> [Exercise]: As you write out the lines from the one containing "Image resolution: width=1452" through the last line of the records, keep them exact and leave out pictures.

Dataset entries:

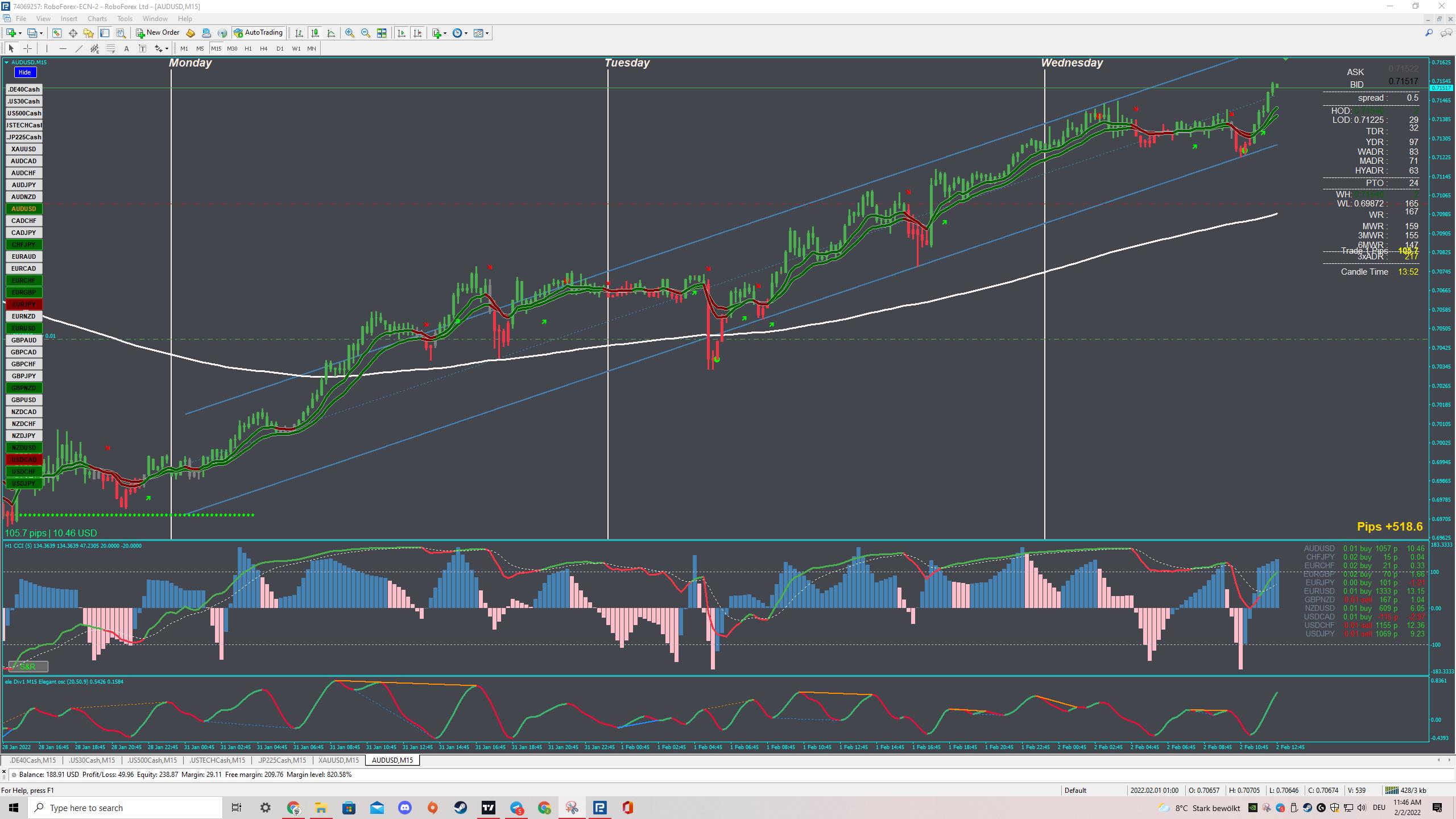Select the H4 timeframe
Viewport: 1456px width, 819px height.
point(263,48)
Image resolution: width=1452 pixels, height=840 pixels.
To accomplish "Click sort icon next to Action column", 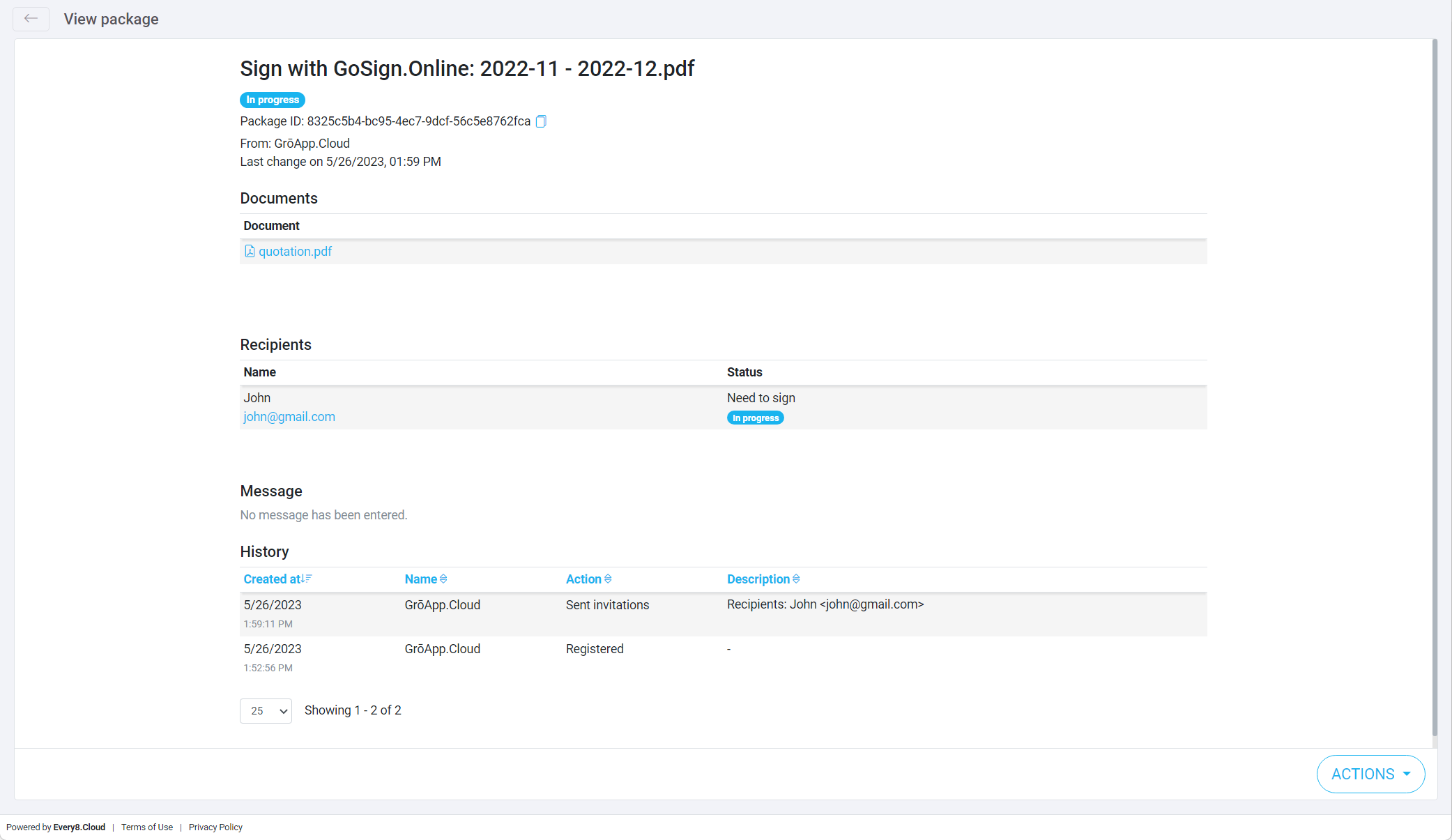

> [Reply to the exercise]:
Image resolution: width=1452 pixels, height=840 pixels.
To accomplish "Click sort icon next to Action column", 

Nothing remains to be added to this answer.